>>>

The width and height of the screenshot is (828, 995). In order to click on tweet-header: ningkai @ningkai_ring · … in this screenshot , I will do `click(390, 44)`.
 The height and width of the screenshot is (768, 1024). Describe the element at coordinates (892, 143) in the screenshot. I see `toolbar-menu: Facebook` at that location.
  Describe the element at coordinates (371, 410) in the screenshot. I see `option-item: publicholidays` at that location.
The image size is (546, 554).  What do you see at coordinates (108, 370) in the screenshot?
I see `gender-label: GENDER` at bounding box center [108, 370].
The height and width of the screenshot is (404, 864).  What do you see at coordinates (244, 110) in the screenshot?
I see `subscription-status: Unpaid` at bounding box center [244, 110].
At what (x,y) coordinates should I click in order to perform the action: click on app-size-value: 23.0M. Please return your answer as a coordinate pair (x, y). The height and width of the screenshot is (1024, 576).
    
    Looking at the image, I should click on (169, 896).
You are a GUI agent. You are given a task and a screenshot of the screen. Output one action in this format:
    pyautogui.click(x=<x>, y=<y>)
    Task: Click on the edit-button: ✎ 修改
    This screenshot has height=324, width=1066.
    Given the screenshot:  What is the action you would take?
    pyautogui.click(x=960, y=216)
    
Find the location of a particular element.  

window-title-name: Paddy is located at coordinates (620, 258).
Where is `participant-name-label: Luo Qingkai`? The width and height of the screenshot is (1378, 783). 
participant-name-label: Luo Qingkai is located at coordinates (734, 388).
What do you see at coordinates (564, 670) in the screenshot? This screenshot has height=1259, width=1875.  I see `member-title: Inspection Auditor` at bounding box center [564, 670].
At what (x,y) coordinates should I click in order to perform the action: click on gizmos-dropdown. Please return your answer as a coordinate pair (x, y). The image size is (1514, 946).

<<<

**ACTIVITY:** Retype the rows between the line holding "The image size is (546, 554)." and the line holding "Looking at the", inclusive.

**ANSWER TO THIS PROBLEM:**
The image size is (546, 554).  What do you see at coordinates (108, 370) in the screenshot?
I see `gender-label: GENDER` at bounding box center [108, 370].
The height and width of the screenshot is (404, 864).  What do you see at coordinates (244, 110) in the screenshot?
I see `subscription-status: Unpaid` at bounding box center [244, 110].
At what (x,y) coordinates should I click in order to perform the action: click on app-size-value: 23.0M. Please return your answer as a coordinate pair (x, y). The height and width of the screenshot is (1024, 576).
    
    Looking at the image, I should click on (169, 896).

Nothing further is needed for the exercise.